Cameron had over 40 solo exhibitions since his first show at A Space Gallery in Toronto in 1971. His work is in the permanent collections of the Art Gallery of Ontario, the Robert McLaughlin Gallery, Oshawa, and the Office of the Prime Minister of Canada, as well as numerous corporate and private collections. The 1970s were a momentous time in Alex Cameron's career. Cameron met Queen Elizabeth II of the United Kingdom during the 25th Jubilee celebrations and one of his paintings was presented to the Queen as a gift.

Alex Cameron's work is represented by Bau-Xi Gallery in Toronto and Vancouver, as well as Han Modern and Contemporary in Montreal.

Cameron had a stroke in 2012 which made his right arm useless, but continued to paint with one hand. In 2025, after another happy morning painting in his Toronto studio, Alex was badly injured when he tripped and fell at a nearby intersection. Rushed to hospital, he received excellent care but the large painting he was working on that morning, Big Dipper, will never be finished. He died on June 17, 2025 near his studio in Toronto.

Cameron had a street named after him in Sarnia, Ontario ("Alex Cameron Court").

== Selected solo exhibitions ==
Alex Cameron's first public show was at A Space in 1971.
- 1971 – A Space, Toronto, ON;
- 1980 – The Energy of Line and Colour, Art Gallery of Ontario, Toronto, ON;
- 1985 – Robert McLaughlin Gallery, Oshawa, ON;
Numerous shows followed at private art galleries such as Bau-Xi Gallery, Toronto and Vancouver.
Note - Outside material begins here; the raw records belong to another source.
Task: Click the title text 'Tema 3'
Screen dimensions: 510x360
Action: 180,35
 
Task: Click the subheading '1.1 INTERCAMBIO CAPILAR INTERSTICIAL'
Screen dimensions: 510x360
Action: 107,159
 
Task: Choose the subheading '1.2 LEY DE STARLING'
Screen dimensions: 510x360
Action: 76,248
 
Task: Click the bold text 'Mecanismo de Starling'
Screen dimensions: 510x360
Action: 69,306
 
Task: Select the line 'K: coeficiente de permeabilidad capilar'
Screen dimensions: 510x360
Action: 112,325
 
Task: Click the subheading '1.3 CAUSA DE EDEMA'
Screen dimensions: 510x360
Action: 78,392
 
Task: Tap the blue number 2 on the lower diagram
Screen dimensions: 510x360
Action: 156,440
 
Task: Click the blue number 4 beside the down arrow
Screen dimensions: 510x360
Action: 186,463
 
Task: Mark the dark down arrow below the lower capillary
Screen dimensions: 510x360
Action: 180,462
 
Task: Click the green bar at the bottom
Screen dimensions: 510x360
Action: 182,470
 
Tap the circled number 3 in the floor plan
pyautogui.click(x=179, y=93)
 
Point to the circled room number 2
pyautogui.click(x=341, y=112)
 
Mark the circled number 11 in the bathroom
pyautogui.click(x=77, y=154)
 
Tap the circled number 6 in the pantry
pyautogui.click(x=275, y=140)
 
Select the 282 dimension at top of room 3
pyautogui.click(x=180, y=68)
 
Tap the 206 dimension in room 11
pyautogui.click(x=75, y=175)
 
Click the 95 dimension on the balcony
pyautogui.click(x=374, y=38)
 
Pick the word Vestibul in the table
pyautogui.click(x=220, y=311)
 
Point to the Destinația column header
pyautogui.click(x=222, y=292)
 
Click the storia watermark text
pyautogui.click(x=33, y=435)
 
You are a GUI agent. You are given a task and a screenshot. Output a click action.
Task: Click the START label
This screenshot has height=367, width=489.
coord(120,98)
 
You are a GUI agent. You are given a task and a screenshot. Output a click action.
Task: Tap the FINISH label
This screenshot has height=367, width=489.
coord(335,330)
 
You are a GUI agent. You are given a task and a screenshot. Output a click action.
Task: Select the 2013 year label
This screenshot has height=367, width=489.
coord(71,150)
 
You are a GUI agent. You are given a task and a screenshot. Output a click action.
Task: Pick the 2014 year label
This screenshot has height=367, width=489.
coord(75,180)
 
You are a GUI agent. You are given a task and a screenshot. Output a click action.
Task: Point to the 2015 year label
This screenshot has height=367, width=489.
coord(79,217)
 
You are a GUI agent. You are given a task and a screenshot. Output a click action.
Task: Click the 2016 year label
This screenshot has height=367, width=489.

== Selected public collections ==

- Art Gallery of Ontario, Toronto (Wheels for Johnny Staccato (1976);
- The Queen Elizabeth II's Silver Jubilee Art Collection;
- Beaverbrook Art Gallery, Fredericton;
- Judith and Norman Alix Gallery, Sarnia (3 works);
- Kitchener-Wayerloo Art Gallery;
- Office of the Prime Minister of Canada, Ottawa (3 works);
- The Robert McLaughlin Gallery, Oshawa (6 works);
- Tom Thomson Gallery, Owen Sound;
- University of Lethbridge Art Gallery (13 works);
Cameron's work is also in a large number of corporate collections.